INSTRUCTION — Return word for word the lines from the first one through the line containing "Action: (x=501, y=55)", with both included.

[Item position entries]
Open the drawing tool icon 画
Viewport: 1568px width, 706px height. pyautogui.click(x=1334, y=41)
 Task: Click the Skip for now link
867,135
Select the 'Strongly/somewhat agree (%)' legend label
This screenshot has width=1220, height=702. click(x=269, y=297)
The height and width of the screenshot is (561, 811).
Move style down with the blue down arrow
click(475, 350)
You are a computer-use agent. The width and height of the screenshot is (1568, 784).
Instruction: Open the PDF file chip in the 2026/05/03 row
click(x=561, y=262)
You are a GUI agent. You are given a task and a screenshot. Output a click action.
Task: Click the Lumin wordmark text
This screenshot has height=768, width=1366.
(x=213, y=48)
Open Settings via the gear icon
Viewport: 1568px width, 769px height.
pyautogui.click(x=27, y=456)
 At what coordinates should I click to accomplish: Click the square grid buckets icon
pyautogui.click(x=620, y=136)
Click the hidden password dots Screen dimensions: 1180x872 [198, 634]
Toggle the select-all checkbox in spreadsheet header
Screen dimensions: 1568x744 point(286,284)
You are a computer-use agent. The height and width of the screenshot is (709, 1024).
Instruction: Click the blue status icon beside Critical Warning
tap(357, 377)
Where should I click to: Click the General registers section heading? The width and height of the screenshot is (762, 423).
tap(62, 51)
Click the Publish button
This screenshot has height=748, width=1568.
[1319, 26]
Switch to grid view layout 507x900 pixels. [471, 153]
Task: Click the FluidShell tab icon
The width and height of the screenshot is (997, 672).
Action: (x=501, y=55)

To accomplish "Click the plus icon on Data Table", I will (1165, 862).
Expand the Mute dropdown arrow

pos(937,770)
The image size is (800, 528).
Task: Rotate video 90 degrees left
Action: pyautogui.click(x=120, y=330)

TASK RESULT —
Open the drawing tool icon 画
Viewport: 1568px width, 706px height. pyautogui.click(x=1334, y=41)
 Task: Click the Skip for now link
867,135
Select the 'Strongly/somewhat agree (%)' legend label
This screenshot has width=1220, height=702. click(x=269, y=297)
The height and width of the screenshot is (561, 811).
Move style down with the blue down arrow
click(475, 350)
You are a computer-use agent. The width and height of the screenshot is (1568, 784).
Instruction: Open the PDF file chip in the 2026/05/03 row
click(x=561, y=262)
You are a GUI agent. You are given a task and a screenshot. Output a click action.
Task: Click the Lumin wordmark text
This screenshot has height=768, width=1366.
(x=213, y=48)
Open Settings via the gear icon
Viewport: 1568px width, 769px height.
pyautogui.click(x=27, y=456)
 At what coordinates should I click to accomplish: Click the square grid buckets icon
pyautogui.click(x=620, y=136)
Click the hidden password dots Screen dimensions: 1180x872 [198, 634]
Toggle the select-all checkbox in spreadsheet header
Screen dimensions: 1568x744 point(286,284)
You are a computer-use agent. The height and width of the screenshot is (709, 1024).
Instruction: Click the blue status icon beside Critical Warning
tap(357, 377)
Where should I click to: Click the General registers section heading? The width and height of the screenshot is (762, 423).
tap(62, 51)
Click the Publish button
This screenshot has height=748, width=1568.
[1319, 26]
Switch to grid view layout 507x900 pixels. [471, 153]
Task: Click the FluidShell tab icon
The width and height of the screenshot is (997, 672).
Action: (x=501, y=55)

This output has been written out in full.